# Exercise prompt:
Could you set down exactly the lines in the records below between the line holding "Open My Documents folder" and the line holding "The image size is (599, 1297).", inclusive?
Input data below:
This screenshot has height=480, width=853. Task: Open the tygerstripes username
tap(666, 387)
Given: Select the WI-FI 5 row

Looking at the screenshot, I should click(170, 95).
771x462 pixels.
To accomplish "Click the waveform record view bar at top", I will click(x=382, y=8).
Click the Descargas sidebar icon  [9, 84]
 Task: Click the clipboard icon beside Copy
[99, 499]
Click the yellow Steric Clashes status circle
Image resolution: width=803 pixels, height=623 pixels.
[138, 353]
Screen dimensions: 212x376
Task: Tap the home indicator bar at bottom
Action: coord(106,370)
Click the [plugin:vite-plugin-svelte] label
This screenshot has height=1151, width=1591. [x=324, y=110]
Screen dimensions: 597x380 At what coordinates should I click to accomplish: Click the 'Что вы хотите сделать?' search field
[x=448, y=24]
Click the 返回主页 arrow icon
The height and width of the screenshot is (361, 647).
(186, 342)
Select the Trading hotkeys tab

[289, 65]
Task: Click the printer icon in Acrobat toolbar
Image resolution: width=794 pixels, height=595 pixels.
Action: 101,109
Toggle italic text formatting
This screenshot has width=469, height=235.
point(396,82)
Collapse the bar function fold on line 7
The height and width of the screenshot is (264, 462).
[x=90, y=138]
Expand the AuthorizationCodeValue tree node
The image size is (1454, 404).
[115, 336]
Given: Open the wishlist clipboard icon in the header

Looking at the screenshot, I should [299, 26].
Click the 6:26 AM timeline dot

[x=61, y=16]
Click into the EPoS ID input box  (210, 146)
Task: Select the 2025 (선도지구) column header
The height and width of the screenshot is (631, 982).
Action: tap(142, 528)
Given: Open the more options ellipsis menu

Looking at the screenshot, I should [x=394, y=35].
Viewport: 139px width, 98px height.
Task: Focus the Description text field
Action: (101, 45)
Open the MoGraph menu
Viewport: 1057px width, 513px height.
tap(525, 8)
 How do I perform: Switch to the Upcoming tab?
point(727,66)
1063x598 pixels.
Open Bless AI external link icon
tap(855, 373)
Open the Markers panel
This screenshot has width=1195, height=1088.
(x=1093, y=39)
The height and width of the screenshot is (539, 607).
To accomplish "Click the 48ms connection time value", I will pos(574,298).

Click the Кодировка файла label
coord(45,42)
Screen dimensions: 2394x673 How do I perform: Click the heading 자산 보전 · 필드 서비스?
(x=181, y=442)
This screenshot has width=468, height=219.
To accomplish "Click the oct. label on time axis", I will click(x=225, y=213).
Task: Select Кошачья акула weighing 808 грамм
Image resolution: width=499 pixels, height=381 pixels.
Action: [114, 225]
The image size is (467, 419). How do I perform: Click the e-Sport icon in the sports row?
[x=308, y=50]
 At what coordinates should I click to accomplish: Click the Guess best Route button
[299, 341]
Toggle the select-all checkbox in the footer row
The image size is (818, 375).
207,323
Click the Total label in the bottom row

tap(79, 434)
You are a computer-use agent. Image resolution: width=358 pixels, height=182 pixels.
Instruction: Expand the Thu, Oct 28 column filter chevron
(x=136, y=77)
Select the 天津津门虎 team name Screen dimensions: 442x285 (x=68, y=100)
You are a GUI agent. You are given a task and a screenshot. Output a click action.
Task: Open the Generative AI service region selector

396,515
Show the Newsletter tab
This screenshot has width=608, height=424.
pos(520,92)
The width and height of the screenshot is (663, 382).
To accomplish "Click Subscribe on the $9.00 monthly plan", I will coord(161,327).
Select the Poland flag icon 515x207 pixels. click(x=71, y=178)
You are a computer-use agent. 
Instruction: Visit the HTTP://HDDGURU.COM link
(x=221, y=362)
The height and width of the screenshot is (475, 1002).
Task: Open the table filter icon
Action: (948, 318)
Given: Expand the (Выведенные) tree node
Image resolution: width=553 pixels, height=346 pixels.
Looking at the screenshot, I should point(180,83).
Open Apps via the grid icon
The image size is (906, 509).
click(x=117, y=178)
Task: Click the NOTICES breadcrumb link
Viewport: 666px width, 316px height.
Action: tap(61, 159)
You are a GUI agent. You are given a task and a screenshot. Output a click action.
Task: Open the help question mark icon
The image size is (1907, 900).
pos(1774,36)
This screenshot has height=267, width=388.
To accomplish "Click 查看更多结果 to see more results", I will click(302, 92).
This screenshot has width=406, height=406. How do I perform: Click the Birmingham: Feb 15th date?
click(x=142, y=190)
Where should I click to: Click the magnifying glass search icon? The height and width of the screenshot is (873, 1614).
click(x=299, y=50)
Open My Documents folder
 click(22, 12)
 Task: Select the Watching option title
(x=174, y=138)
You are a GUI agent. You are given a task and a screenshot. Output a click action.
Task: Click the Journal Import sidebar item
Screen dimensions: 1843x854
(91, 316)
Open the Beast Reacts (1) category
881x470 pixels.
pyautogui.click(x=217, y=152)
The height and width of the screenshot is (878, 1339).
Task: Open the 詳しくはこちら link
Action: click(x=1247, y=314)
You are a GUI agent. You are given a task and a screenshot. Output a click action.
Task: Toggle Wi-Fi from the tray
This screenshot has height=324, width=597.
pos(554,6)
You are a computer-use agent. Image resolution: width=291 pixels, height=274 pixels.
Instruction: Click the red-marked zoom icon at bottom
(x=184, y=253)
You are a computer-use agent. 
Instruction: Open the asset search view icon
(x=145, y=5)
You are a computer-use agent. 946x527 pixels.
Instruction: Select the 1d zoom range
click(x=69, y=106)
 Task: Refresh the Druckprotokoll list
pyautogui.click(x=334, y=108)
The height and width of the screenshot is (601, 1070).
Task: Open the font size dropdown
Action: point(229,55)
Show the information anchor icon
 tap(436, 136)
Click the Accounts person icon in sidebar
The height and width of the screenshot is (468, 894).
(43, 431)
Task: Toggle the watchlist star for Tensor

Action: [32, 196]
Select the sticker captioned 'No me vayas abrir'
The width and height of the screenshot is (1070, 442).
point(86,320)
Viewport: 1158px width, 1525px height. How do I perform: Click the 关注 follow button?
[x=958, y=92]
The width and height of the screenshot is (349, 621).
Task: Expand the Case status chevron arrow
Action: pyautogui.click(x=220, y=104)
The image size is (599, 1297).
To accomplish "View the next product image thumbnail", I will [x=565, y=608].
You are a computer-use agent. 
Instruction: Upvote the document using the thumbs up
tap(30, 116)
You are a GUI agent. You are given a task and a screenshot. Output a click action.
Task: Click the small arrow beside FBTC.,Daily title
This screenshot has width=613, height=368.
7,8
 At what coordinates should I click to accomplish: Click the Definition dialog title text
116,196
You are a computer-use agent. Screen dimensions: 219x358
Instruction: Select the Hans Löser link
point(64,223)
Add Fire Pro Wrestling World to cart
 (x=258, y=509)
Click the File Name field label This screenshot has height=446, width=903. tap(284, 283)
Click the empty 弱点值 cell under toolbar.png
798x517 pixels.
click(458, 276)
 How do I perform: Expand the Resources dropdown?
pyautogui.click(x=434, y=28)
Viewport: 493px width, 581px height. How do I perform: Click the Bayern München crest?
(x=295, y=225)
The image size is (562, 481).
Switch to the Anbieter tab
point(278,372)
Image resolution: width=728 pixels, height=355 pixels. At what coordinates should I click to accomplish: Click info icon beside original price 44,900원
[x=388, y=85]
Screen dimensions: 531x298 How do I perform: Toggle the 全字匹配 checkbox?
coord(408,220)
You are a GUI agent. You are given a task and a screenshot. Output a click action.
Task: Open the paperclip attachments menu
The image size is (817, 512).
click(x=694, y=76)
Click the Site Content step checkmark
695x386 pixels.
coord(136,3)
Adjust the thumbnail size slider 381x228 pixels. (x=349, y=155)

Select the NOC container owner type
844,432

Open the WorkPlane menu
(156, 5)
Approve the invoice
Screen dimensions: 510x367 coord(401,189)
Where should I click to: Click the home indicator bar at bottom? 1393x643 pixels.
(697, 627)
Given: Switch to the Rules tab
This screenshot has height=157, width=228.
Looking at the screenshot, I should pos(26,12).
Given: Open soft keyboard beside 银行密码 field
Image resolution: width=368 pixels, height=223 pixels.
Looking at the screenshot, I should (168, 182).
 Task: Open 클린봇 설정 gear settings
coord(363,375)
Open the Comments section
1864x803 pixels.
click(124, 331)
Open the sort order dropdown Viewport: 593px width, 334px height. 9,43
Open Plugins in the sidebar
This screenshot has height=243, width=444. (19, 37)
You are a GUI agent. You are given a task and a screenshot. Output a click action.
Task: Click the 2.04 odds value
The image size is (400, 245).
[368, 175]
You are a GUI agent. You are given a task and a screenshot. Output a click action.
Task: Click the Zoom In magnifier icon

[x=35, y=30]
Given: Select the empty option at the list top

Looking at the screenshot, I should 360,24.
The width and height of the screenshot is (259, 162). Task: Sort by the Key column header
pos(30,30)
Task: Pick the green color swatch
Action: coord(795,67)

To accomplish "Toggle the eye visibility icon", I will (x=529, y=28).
End of Input data.
# Worked solution:
Open My Documents folder
 click(22, 12)
 Task: Select the Watching option title
(x=174, y=138)
You are a GUI agent. You are given a task and a screenshot. Output a click action.
Task: Click the Journal Import sidebar item
Screen dimensions: 1843x854
(91, 316)
Open the Beast Reacts (1) category
881x470 pixels.
pyautogui.click(x=217, y=152)
The height and width of the screenshot is (878, 1339).
Task: Open the 詳しくはこちら link
Action: click(x=1247, y=314)
You are a GUI agent. You are given a task and a screenshot. Output a click action.
Task: Toggle Wi-Fi from the tray
This screenshot has height=324, width=597.
pos(554,6)
You are a computer-use agent. Image resolution: width=291 pixels, height=274 pixels.
Instruction: Click the red-marked zoom icon at bottom
(x=184, y=253)
You are a computer-use agent. 
Instruction: Open the asset search view icon
(x=145, y=5)
You are a computer-use agent. 946x527 pixels.
Instruction: Select the 1d zoom range
click(x=69, y=106)
 Task: Refresh the Druckprotokoll list
pyautogui.click(x=334, y=108)
The height and width of the screenshot is (601, 1070).
Task: Open the font size dropdown
Action: point(229,55)
Show the information anchor icon
 tap(436, 136)
Click the Accounts person icon in sidebar
The height and width of the screenshot is (468, 894).
(43, 431)
Task: Toggle the watchlist star for Tensor

Action: [32, 196]
Select the sticker captioned 'No me vayas abrir'
The width and height of the screenshot is (1070, 442).
point(86,320)
Viewport: 1158px width, 1525px height. How do I perform: Click the 关注 follow button?
[x=958, y=92]
The width and height of the screenshot is (349, 621).
Task: Expand the Case status chevron arrow
Action: pyautogui.click(x=220, y=104)
The image size is (599, 1297).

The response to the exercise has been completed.